Anders Tegnell juge que le masque est une contrainte trop importante à imposer en tout temps à une population. Mais il pourrait en recommander l’usage (avec des confinements localisés) pour contrôler des foyers précis de contamination.

L’homme est fréquemment sollicité par la presse étrangère de passage à Stockholm. Sa stratégie est fréquemment encensée ou critiquée en Europe et en Amérique du Nord. Il répond aux questions avec concision, sans s’attarder pour bavarder.

Avec un détachement très scandinave, il semble véritablement accorder peu d’importance à toutes ces discussions sur sa stratégie. Comme si, peu importe la méthode, les résultats n’étaient pas si différents d’un pays à l’autre.

Anders Tegnell se tient debout devant des journalistes.

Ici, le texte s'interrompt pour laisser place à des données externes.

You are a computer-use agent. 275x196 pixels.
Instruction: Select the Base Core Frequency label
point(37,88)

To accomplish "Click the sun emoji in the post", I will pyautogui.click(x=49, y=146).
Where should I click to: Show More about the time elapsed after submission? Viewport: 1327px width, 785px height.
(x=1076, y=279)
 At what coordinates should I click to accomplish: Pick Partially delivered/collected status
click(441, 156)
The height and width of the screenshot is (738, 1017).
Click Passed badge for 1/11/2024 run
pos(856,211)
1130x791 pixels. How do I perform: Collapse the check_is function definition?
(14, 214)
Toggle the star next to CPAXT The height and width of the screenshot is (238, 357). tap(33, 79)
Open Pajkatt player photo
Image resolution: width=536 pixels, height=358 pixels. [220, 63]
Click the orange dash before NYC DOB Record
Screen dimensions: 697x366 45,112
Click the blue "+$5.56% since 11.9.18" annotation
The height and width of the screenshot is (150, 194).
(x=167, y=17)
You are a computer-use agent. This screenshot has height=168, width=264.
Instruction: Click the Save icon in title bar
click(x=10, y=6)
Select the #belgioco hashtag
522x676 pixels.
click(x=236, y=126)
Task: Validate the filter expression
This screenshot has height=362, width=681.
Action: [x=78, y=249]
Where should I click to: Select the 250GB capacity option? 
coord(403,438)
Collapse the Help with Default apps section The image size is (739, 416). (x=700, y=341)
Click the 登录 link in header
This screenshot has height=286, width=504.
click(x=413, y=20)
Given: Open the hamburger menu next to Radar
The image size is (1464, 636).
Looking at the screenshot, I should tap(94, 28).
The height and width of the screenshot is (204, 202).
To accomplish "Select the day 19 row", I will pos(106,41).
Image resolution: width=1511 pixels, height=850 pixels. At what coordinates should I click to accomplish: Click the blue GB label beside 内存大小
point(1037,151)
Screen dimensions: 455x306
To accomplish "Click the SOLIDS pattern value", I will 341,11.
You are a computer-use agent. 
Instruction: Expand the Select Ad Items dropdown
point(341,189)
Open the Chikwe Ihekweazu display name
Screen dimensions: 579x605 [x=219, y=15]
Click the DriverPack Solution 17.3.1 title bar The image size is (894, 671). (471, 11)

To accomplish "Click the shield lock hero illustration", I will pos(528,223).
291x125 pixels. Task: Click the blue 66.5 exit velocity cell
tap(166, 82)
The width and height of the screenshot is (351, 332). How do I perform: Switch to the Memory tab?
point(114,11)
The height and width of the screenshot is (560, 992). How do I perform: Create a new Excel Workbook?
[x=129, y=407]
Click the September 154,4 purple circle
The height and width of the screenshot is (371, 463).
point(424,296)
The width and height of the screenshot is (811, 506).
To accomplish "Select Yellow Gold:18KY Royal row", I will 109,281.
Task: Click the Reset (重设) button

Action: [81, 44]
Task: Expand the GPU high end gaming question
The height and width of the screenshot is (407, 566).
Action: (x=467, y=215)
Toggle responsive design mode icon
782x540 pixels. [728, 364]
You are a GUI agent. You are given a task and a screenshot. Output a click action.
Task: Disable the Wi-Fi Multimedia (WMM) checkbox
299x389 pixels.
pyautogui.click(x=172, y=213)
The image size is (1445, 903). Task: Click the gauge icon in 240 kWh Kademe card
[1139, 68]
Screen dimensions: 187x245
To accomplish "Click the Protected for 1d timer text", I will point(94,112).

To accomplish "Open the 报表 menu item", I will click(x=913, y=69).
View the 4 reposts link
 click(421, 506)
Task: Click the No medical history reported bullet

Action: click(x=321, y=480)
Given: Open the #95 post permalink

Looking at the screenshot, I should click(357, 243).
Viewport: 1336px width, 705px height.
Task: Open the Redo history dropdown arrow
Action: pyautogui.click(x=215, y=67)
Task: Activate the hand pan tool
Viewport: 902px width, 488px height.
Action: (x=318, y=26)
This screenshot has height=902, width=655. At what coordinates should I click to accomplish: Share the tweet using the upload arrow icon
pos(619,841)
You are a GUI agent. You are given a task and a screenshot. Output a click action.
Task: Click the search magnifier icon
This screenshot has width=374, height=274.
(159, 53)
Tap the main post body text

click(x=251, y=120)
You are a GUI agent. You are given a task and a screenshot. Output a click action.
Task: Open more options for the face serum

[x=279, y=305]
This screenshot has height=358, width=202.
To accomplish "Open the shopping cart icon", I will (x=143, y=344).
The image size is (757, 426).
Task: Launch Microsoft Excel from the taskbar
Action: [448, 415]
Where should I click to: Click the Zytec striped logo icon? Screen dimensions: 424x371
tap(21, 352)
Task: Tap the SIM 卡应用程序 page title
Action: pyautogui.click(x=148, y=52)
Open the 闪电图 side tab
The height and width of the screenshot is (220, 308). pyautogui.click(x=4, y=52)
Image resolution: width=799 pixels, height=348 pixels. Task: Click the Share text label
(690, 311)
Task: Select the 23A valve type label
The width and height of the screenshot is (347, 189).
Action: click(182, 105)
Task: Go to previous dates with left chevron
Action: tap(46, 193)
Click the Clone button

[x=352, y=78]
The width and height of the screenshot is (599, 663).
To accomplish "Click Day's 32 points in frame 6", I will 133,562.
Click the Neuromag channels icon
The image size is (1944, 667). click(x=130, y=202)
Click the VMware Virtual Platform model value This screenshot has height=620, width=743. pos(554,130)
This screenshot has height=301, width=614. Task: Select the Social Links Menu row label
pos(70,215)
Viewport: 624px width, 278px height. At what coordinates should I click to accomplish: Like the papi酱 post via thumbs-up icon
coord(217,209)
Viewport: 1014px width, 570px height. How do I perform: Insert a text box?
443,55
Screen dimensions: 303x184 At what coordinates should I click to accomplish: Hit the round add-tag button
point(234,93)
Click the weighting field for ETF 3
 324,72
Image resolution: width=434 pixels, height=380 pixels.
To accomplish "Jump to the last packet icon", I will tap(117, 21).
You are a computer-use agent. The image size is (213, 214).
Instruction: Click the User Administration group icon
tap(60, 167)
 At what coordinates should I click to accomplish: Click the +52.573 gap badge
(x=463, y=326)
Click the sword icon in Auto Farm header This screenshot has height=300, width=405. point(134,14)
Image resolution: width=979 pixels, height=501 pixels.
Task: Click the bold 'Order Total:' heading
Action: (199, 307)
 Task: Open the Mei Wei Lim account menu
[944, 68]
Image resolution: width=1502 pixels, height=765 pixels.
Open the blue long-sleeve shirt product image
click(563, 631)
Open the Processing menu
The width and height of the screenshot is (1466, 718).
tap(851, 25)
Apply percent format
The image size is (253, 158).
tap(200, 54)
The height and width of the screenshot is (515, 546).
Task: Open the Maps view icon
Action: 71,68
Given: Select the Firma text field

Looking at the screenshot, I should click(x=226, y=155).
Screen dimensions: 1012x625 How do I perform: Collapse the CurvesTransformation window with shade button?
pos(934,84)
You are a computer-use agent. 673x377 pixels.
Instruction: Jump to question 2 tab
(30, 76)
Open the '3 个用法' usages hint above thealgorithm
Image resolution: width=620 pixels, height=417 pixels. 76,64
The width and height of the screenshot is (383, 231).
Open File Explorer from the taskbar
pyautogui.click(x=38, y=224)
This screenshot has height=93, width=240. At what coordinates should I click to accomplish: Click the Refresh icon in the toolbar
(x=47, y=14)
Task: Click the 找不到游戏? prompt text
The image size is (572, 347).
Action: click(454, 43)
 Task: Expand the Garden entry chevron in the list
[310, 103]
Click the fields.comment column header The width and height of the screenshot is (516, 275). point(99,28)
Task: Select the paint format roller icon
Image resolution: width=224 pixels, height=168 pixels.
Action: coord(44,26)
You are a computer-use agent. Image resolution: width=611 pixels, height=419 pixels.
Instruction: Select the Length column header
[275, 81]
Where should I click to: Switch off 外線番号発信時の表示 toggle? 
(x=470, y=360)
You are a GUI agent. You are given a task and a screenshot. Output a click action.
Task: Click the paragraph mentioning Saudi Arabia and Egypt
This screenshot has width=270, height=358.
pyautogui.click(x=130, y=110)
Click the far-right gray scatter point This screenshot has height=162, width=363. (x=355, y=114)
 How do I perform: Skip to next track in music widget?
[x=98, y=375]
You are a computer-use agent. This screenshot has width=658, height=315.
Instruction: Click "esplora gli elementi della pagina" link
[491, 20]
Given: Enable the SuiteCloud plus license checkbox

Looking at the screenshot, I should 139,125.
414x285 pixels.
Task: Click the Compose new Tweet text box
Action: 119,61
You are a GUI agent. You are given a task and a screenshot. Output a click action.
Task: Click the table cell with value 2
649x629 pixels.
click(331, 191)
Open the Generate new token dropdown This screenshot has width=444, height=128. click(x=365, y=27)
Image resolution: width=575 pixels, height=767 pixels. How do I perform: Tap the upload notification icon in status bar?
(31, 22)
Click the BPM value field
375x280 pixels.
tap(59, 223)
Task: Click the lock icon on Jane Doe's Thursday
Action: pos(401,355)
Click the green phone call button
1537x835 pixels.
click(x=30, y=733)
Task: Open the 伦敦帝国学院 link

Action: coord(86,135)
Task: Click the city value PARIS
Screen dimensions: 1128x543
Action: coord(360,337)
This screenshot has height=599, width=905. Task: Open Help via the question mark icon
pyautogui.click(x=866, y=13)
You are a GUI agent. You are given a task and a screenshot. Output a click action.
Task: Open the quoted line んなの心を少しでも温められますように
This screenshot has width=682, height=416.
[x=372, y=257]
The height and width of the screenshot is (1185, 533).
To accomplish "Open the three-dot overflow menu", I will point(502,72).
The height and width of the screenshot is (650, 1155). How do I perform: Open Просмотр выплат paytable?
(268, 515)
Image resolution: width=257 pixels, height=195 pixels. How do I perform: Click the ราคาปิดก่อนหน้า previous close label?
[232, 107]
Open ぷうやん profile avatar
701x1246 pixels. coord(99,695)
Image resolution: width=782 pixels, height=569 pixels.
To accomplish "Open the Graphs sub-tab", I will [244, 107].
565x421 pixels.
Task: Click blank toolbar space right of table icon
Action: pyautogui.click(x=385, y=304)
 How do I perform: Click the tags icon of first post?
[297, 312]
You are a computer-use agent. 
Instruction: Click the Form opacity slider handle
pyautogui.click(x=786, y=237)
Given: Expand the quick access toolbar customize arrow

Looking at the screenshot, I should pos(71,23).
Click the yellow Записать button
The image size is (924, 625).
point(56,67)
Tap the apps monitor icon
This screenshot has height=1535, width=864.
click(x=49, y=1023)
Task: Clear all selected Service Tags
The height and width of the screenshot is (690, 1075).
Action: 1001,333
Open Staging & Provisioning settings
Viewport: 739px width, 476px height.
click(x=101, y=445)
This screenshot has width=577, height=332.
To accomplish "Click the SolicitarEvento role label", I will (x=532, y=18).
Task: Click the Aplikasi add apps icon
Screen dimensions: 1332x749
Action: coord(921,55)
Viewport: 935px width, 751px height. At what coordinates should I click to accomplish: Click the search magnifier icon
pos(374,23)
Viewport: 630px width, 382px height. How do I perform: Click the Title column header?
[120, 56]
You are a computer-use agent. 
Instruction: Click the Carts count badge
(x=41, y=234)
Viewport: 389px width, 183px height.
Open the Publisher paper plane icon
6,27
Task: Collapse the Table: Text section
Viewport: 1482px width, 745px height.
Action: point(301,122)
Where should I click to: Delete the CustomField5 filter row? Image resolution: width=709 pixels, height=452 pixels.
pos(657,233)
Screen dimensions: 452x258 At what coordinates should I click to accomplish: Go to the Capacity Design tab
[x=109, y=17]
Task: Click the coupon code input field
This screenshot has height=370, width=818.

Anders Tegnell, médecin âgé de 64 ans, donne une conférence de presse bihebdomadaire.

Photo : Radio-Canada / Yanik Dumont Baron

Les Suédois ont modifié leurs habitudes de vie au moins autant qu’en France ou en Espagne observe-t-il. Les Suédois ont cessé de voyager. Les consignes de distanciation ont été suivies très sérieusement.

Et si ce n’est pas suffisant, promet-il, nous allons changer nos façons de faire dans l’espoir de conserver le faible niveau de contamination actuel.